= Problem statement =
Give the lines of the material verbatim, from the first line to the line with "Switch to the Reports tab", including both.

= Excerpted records =

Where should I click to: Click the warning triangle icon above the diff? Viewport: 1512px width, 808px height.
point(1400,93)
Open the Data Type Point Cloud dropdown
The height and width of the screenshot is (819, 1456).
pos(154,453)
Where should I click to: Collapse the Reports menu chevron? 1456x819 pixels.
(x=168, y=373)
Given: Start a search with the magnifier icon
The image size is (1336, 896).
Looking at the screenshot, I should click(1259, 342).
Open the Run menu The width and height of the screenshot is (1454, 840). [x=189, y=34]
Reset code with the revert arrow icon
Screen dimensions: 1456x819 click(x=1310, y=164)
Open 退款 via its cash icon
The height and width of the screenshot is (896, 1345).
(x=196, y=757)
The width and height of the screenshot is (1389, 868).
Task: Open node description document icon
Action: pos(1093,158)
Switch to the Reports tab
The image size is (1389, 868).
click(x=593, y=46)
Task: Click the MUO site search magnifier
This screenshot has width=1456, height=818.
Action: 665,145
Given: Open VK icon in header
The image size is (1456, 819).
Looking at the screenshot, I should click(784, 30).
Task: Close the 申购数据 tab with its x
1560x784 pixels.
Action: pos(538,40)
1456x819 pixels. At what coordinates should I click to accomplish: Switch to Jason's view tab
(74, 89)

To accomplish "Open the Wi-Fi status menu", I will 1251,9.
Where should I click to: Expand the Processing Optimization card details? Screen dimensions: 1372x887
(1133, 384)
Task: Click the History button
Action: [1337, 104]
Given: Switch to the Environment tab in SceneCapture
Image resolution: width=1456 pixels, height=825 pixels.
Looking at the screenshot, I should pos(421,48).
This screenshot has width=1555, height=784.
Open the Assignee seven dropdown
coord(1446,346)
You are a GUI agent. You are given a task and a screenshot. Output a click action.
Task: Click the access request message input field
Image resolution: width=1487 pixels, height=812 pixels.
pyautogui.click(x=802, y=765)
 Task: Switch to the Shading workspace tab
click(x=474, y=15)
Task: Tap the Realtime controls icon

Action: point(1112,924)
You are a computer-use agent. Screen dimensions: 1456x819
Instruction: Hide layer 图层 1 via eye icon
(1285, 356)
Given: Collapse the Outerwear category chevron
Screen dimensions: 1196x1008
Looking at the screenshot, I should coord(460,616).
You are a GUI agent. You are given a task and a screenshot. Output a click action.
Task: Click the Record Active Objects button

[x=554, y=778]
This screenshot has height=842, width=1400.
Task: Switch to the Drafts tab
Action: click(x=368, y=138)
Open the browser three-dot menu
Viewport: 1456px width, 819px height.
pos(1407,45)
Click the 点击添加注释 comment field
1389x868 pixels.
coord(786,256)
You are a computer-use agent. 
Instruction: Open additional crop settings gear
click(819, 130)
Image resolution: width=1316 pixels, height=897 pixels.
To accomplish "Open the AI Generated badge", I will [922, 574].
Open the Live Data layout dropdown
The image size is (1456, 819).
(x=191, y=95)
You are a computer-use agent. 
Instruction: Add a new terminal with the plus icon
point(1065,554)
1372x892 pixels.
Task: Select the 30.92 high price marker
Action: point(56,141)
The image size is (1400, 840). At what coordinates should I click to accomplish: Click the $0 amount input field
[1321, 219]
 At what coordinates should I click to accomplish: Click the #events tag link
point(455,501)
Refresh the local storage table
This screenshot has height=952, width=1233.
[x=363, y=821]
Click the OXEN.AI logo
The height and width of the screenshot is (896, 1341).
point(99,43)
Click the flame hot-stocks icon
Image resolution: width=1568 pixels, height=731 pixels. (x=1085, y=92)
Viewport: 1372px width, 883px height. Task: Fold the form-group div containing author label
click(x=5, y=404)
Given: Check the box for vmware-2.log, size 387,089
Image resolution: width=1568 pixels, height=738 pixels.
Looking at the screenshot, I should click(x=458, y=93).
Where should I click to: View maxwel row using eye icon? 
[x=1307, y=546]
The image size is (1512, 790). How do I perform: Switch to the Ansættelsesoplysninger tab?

= Answer to the problem =
Where should I click to: Click the warning triangle icon above the diff? Viewport: 1512px width, 808px height.
point(1400,93)
Open the Data Type Point Cloud dropdown
The height and width of the screenshot is (819, 1456).
pos(154,453)
Where should I click to: Collapse the Reports menu chevron? 1456x819 pixels.
(x=168, y=373)
Given: Start a search with the magnifier icon
The image size is (1336, 896).
Looking at the screenshot, I should click(1259, 342).
Open the Run menu The width and height of the screenshot is (1454, 840). [x=189, y=34]
Reset code with the revert arrow icon
Screen dimensions: 1456x819 click(x=1310, y=164)
Open 退款 via its cash icon
The height and width of the screenshot is (896, 1345).
(x=196, y=757)
The width and height of the screenshot is (1389, 868).
Task: Open node description document icon
Action: pos(1093,158)
Switch to the Reports tab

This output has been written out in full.